THE wisest statesmen of America were convinced that the true and intelligent means of continuing the Union was to preserve the sectional equilibrium, and to keep a balance of power between North and South. That equilibrium had been violently disturbed, in 1820, at the time of the Missouri Compromise. The relative representations of the North and South in the United States Senate were then so evenly balanced that it came to be decisive of a continuance of political power in the South whether Missouri should be an addition to her ranks or to those of her adversary. The contest ended, immediately, in favour of the South; but not without involving a measure of proscription against slavery.

Another struggle for political power between the two sections occurred on the admission of Texas. The South gained another State. But the acquisition of Texas brought on the war with Mexico; and an enormous addition to Northern territory became rapidly peopled with a population allured from every quarter of the globe.

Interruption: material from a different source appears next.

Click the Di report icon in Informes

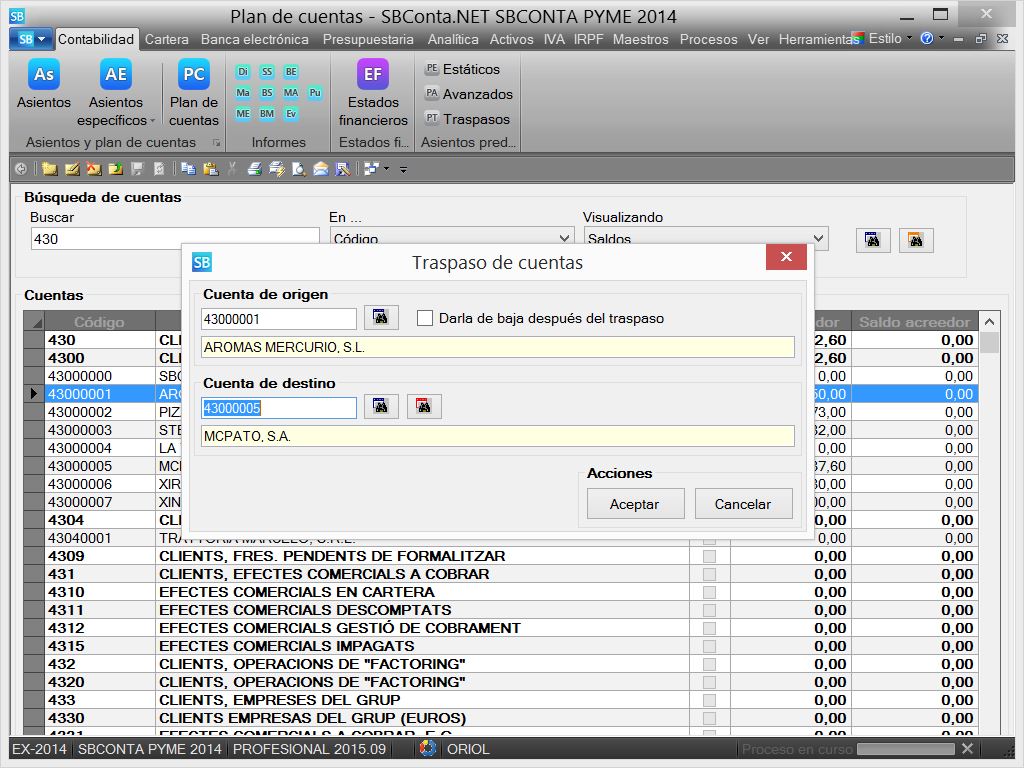[x=243, y=72]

On the admission of California into the Union, the South was persuaded to let her come in with an anti-slavery Constitution for the wretched compensation of a reënactment of the fugitive slave law, and some other paltry measures. The cry was raised that the Union was in danger. The appeals urged under this cry had the usual effect of reconciling the South to the sacrifice required of her, and embarrassed anything like resistance on the part of her representatives in Congress to the compromise measures of 1850. South Carolina threatened secession; but the other Southern States were not prepared to respond to the bold and adventurous initiative of Southern independence. But it should be stated that the other States of the South, in agreeing to what was called, in severe irony, the Compromise of 1850, declared that it was the last concession they would make to the North; that they took it as a "finality," and that the slavery question was thereafter to be excluded from the pale of Federal discussion.

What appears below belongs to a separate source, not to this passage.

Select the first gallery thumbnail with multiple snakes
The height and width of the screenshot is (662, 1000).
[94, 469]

In 1852 Franklin Pierce was elected President of the United States. He was a favourite of the State Rights Democracy of the South; and it was hoped that under his administration the compromise measures of 1850 would indeed be realized as a "finality," and the country be put upon a career of constitutional and peaceful rule. But a new and violent agitation was to spring up in the first session of the first Congress under his administration.

The Territory of Nebraska had applied for admission into the Union. Mr. Stephen A. Douglas, Senator from Illinois, reported from the Com

THE KANSAS-NEBRASKA BILL.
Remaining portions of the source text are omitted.